Les kystes méniscaux touchent le plus souvent les hommes, et le ménisque externe est le plus concerné.

Au niveau du ménisque externe, les lésions sont souvent secondaires (dans le cadre d’un traumatisme ou d’un mécanisme dégénératif) à une fente radiaire de la partie moyenne. 

Lorsque le ménisque est discoïde (formant un disque interposé entre condyle et plateau tibial), les symptômes apparaissent chez un patient jeune. 

Certaines personnes peuvent avoir un ménisque hypermobile, mal arrimé en arrière. Le hiatus poplité se poursuit alors jusqu’à la corne postérieure, élément qui favorise parfois la luxation du ménisque en flexion forcée.

Le ménisque externe est très mobile, épais et soumis à des contraintes importantes (cisaillement horizontal) lors de mouvements de rotation du genou. Les microtraumatismes favorisent une distension des fibres et génèrent une fente transversale qui divise le ménisque en deux parties. La dégénérescence de ces fibres conduit à la formation d’une substance mucoïde qui se déplace progressivement vers le mur méniscal. En arrivant à ce niveau, elle favorise l’effondrement de la structure, créant parfois une voussure faisant saillie sous la peau. 

Un kyste mucoïde peut survenir pour toute lésion méniscale et quel que soit l’âge du patient.

La symptomatologie dans le cas d’un kyste mucoïde du ménisque externe peut être déconcertante et n’apparaît (douleur, œdème) le plus sou­vent qu’en cas de kystes volumineux. Le praticien peut objectiver une masse fluctuante au niveau de la zone traumatisée.

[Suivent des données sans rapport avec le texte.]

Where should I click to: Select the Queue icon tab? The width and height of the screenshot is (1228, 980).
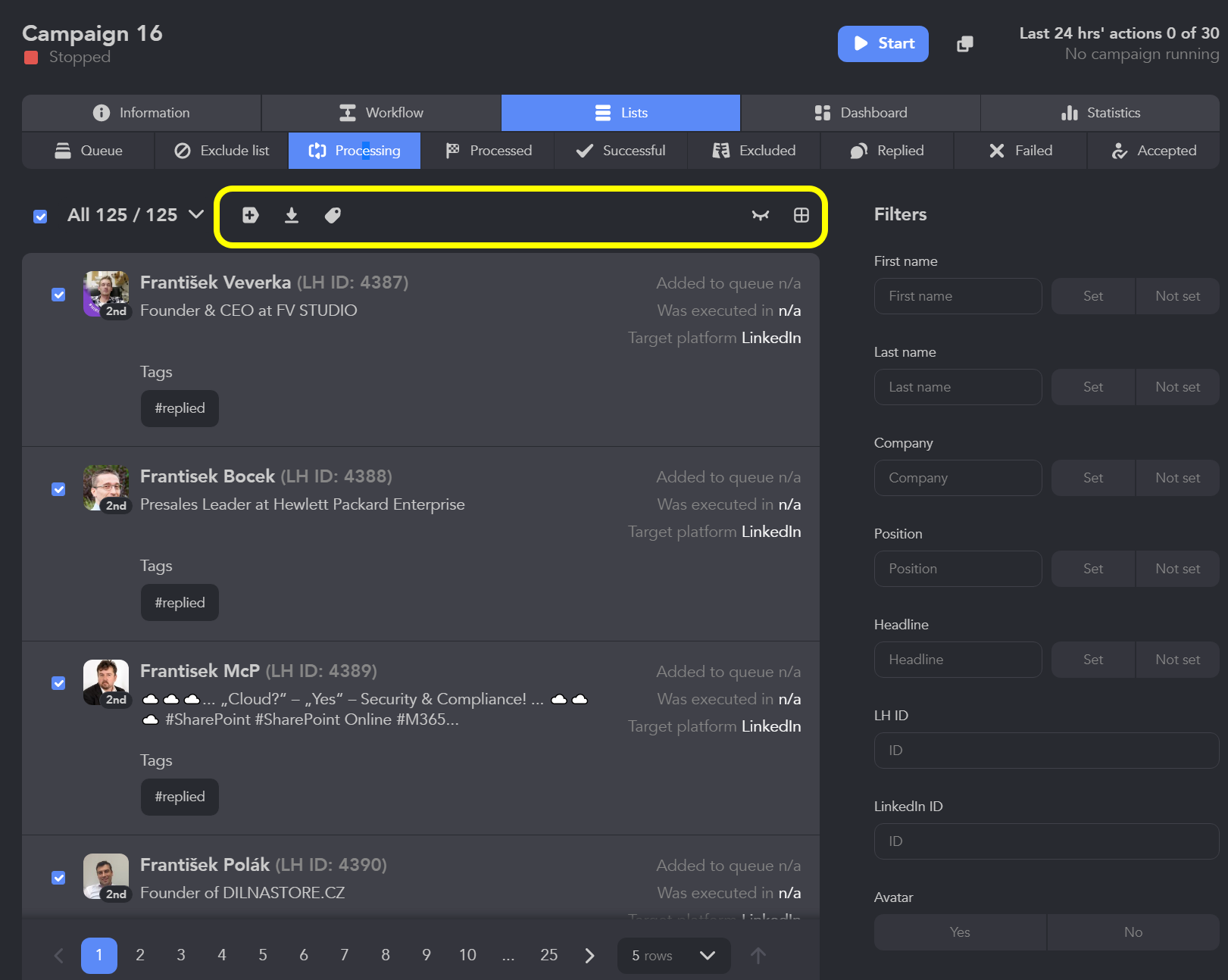tap(88, 151)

Pour évaluer le ménisque externe, deux tests sont possibles : 1

  • la recherche du cri méniscal de Oudard : le patient est en décubitus dorsal, genou fléchi à 90 ° ; l’index du praticien est posé sur l’interligne fémoro-tibial et le patient doit effectuer une extension progressive. Le test est positif si la douleur est obtenue au niveau de l’index ;
  • la recherche du signe de Cabot (spécifique du ménisque externe). Le patient est en décubitus dorsal, le genou fléchi et le pied posé sur la face antérieure de la jambe opposée. Le médecin pose un doigt sur l’interligne externe et, avec l’autre main, il prend le pied du patient en imprimant un mouvement de flexion du genou (ce dernier est maintenu en rotation interne). Une douleur perçue au niveau de l’interligne externe est pathognomonique.
 

Examens paracliniques dans le cas d’une lésion du ménisque externe :2 

  • les radiographies n’ont pas d’intérêt car elles ne permettent pas d’observer les ménisques ;
  • l’IRM est devenue l’examen de référence. Le kyste mucoïde se caractérise par un signal hypo-intense en T1 et hyperintense en T2 ;
  • l’arthroscanner, à effectuer en cas de contre-indication à l’IRM, est difficilement interprétable du fait de la présence du hiatus poplité. Il a cependant un intérêt chez le patient âgé (évaluation de l'état du cartilage).
 

Deux types de traitement sont possibles :

  • la synovectomie ou méniscectomie, qui permet de perméabiliser le kyste vers l’intérieur du genou ;
  • la pose d’une prothèse de genou pour les patients avec une gonarthrose importante associée.
Références
1. Blaysat M, Saragaglia D. Lésions ligamentaires et méniscales du genou et de la cheville. Rev Prat 2007;57:407-18.
2. Albert JD, Lambotte JC, Brunet JF, et al. Quelle imagerie devant un genou douloureux ? Rev Prat 2009;59:1233-9.